10月16日に上場を果たしたテクセンドフォトマスク<429A>は、半導体市場のど真ん中に位置する企業として、数千億円という非常に大きな規模で注目を集めています。結論として、この会社は可能性のある面白い会社であると評価できます。この会社への投資を検討されている方は、ぜひ今回の内容を投資判断の材料として活用いただくことをお勧めします。(『 バリュー株投資家の見方|つばめ投資顧問 バリュー株投資家の見方|つばめ投資顧問 』栫井駿介)
プロフィール:栫井駿介(かこいしゅんすけ)
株式投資アドバイザー、証券アナリスト。1986年、鹿児島県生まれ。県立鶴丸高校、東京大学経済学部卒業。大手証券会社にて投資銀行業務に従事した後、2016年に独立しつばめ投資顧問設立。2011年、証券アナリスト第2次レベル試験合格。2015年、大前研一氏が主宰するBOND-BBTプログラムにてMBA取得。
企業の起源とフォトマスクの核心的な役割
テクセンドフォトマスクという社名を初めて聞く方も多いかもしれませんが、それもそのはず、同社は元々、広く知られる凸版印刷(TOPPANホールディングス)の子会社である「トッパンフォトマスク」でした。印刷会社である凸版印刷がなぜ半導体関連の会社を保有しているのかというと、その製造する製品に理由があります。

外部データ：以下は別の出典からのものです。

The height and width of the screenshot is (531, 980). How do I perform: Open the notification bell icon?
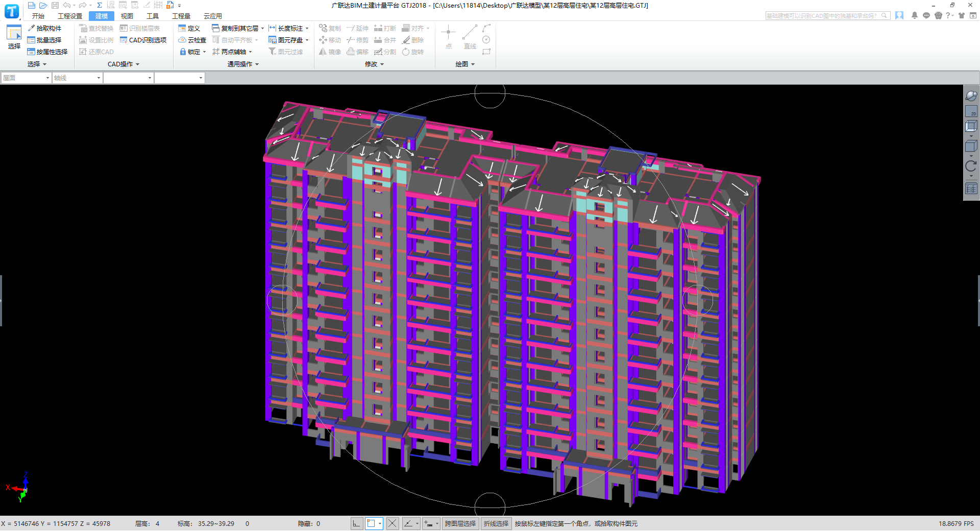[x=915, y=16]
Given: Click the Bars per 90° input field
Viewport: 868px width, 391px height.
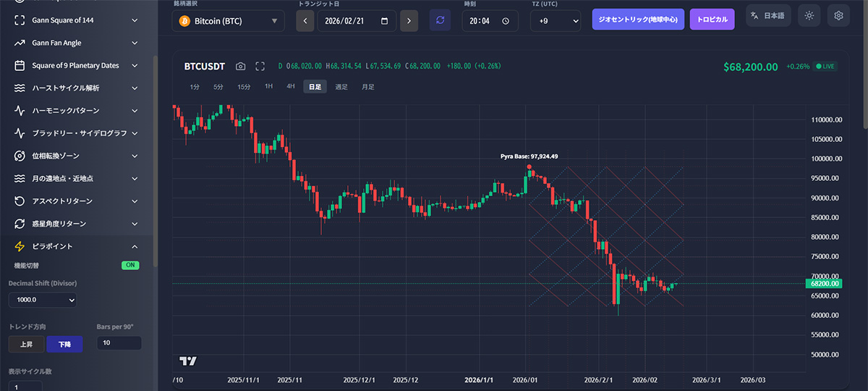Looking at the screenshot, I should click(x=119, y=342).
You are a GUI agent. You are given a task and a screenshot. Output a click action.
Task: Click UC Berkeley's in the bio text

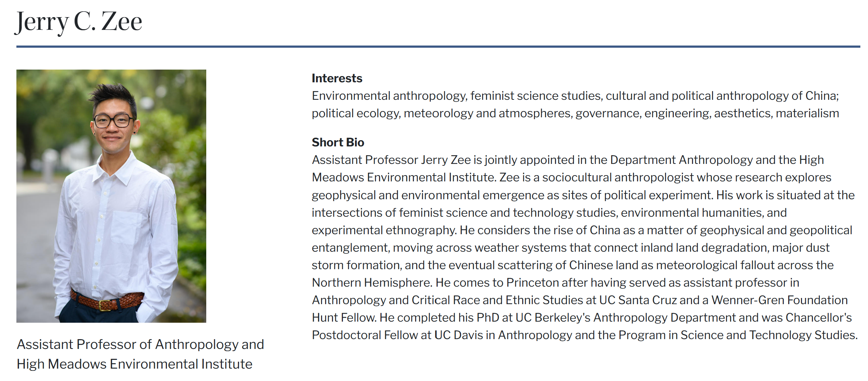click(553, 318)
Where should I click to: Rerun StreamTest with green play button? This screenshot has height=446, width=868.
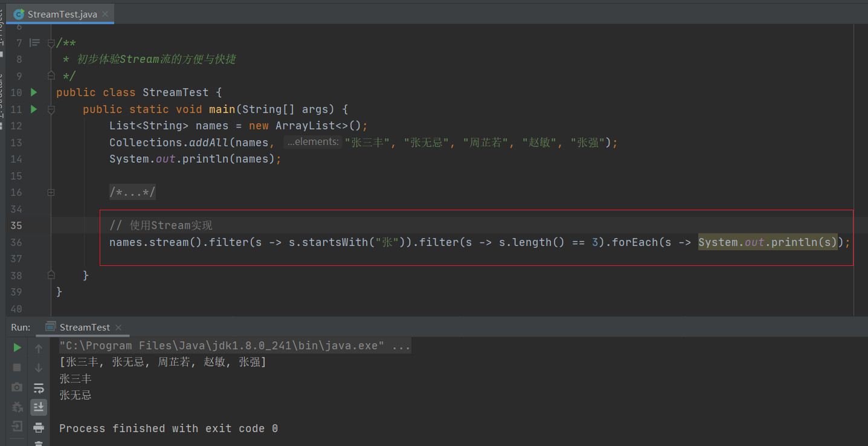coord(17,347)
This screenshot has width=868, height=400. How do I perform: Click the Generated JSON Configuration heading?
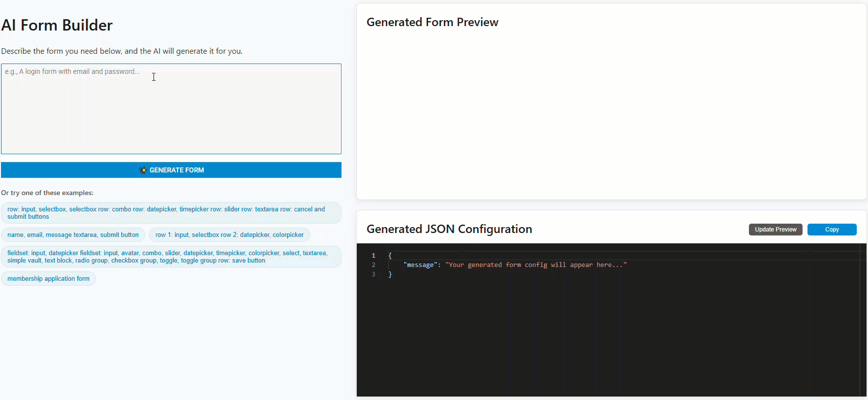pos(449,229)
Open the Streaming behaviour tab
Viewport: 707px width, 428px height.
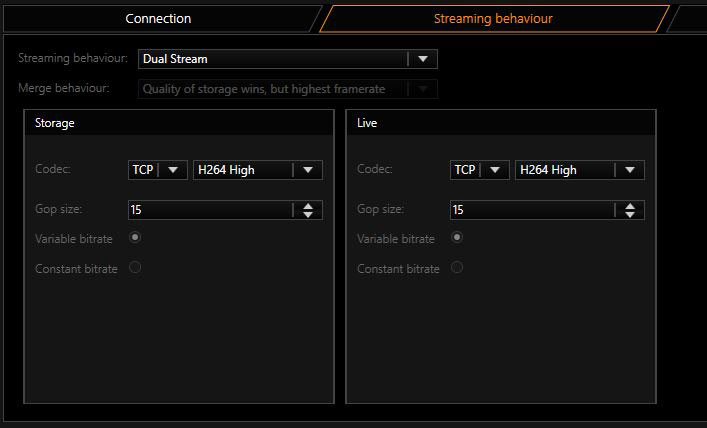click(x=493, y=18)
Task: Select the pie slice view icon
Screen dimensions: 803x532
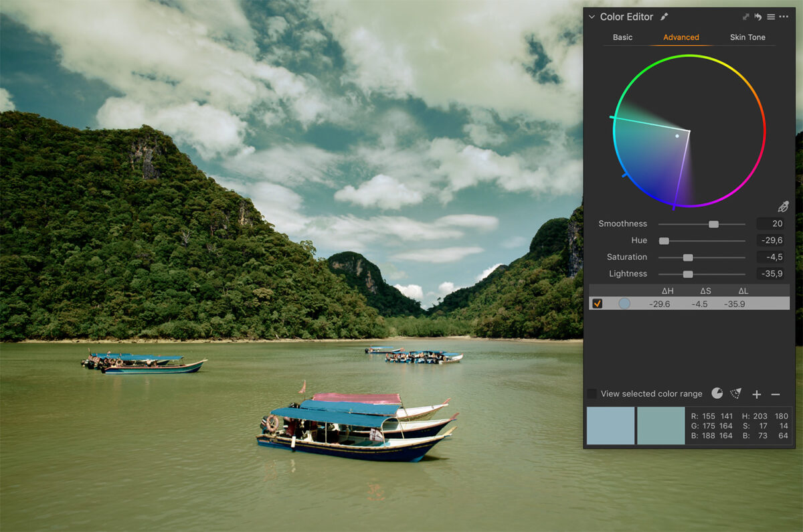Action: click(717, 393)
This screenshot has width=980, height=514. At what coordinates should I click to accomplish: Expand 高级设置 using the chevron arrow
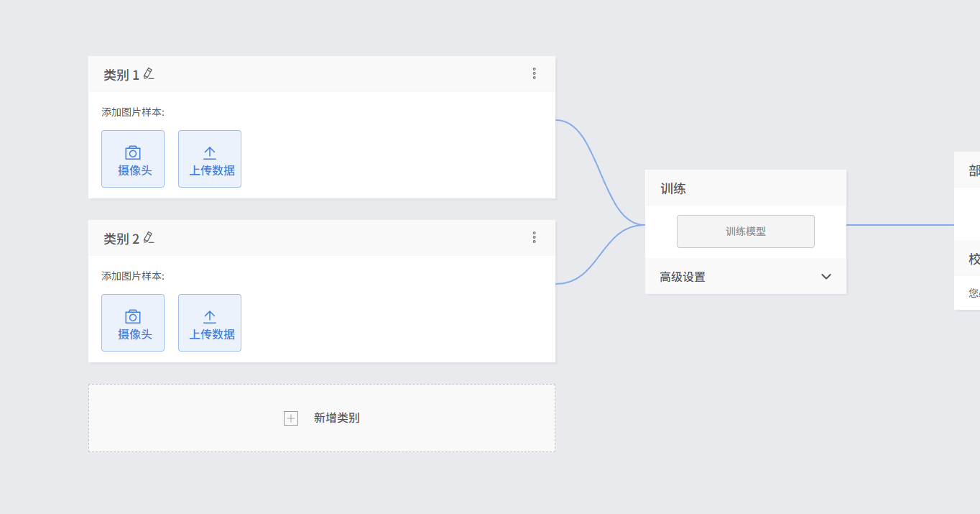826,277
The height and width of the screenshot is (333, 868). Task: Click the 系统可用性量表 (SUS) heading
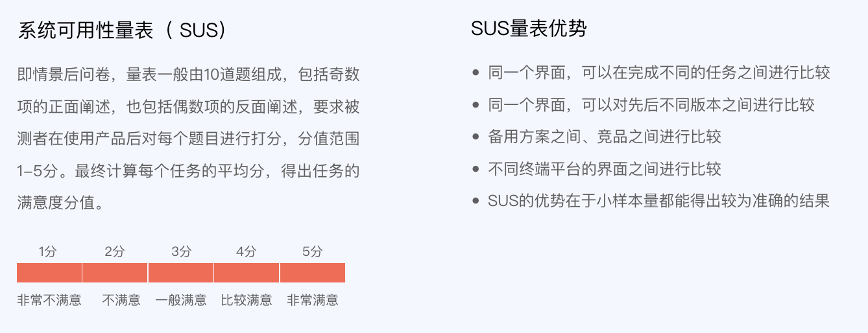tap(122, 30)
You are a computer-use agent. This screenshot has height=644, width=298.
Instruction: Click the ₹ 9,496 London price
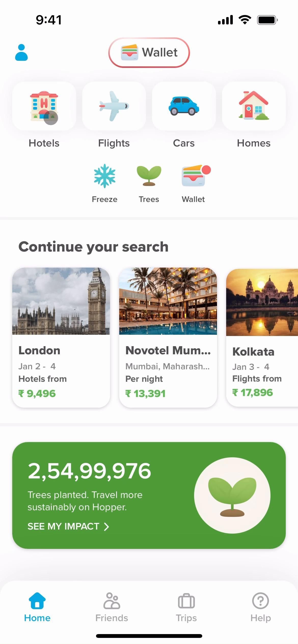(x=37, y=394)
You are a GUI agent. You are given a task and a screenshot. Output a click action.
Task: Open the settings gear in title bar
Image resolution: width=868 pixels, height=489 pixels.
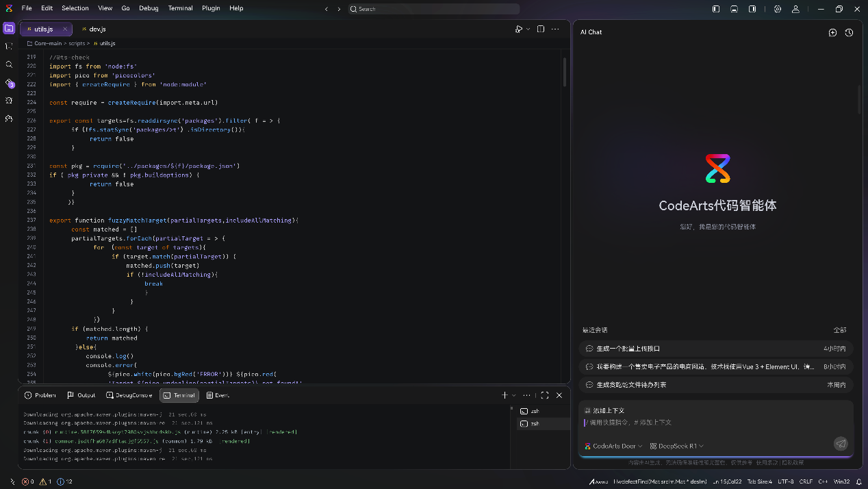pos(778,9)
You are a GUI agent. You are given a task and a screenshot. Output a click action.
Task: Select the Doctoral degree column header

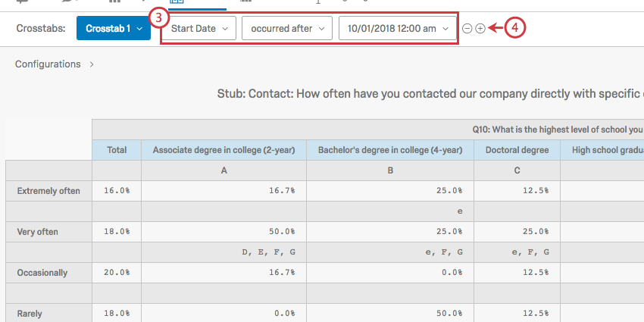[517, 150]
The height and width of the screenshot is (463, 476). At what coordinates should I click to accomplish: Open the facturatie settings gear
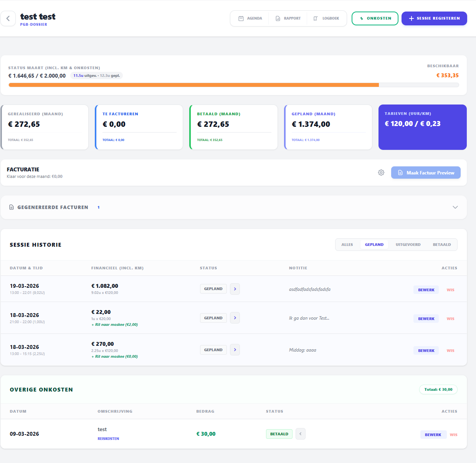click(x=381, y=173)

テクセンドフォトマスクが製造するのは、社名の通りフォトマスクという製品です。これは半導体を製造する上での非常に重要な、特に初期の工程で必要とされます。半導体は、キラキラとしたウェハと呼ばれる基板の上に、様々な電子回路を描くことによって作られます。現代の回路は非常に微細であるため、手作業で同線をつなぐような昔ながらの方法は通用しません。
ここで登場するのがフォトマスクです。フォトマスクは、光を透過させる部分と透過させない部分を利用し、ウェハに対して回路の「絵」を描くための原版となります。光を当てて回路を描き込むこの工程は露光(ろこう)と呼ばれ、これによりウェハ上に微細な回路を形成することが可能になります。
凸版印刷は、版画のような精密な絵を描く技術、すなわち板に対して細かく精密なものを描く技術に長けており、フォトマスクの製造は、まさにこの印刷技術の延長線上に位置していました。凸版印刷はこの技術を用いて、60年も前から半導体の世界に参入しています。

テクセンドフォトマスク<429A> 5分足(SBI証券提供)
アウトソース市場における寡占的地位
一般的に、フォトマスクの製造は、Intel、Samsung、TSMCといった大手半導体製造メーカーが自社で行う内製が主流であり、市場全体の約6割から7割がこの内製によって占められています。テクセンドは、TOPPANがそのフォトマスク製造部門を外出しし、専業で製造を行っている会社という位置づけになります。
内製を除くアウトソース市場(外販)において、主要なプレイヤーはテクセンド(旧 TOPPANホールディングス)、アメリカのフォトロニクス、そして日本の大日本印刷(DNP)38.9%のシェアを持ち、統計の取り方によって1位か2位となるものの、トップクラスの地位を占めています。
専業メーカーへの外注需要は複数存在します。一つは、TSMCのようなファウンドリ(受託製造)が量産化されていない段階での製造を請け負わないため、NVIDIAなどのファブレス企業(設計専門)が、最終製品化の前に試作外注することがあります。
地理的なリスク分散の観点でも、テクセンドは優位性を持っています。フォトロニクスがアメリカやアジア(中国)に、DNPが日本国内に強いとされる中で、テクセンドは世界中に顧客が分散しており、地政学リスクの分散ができている会社と言えます。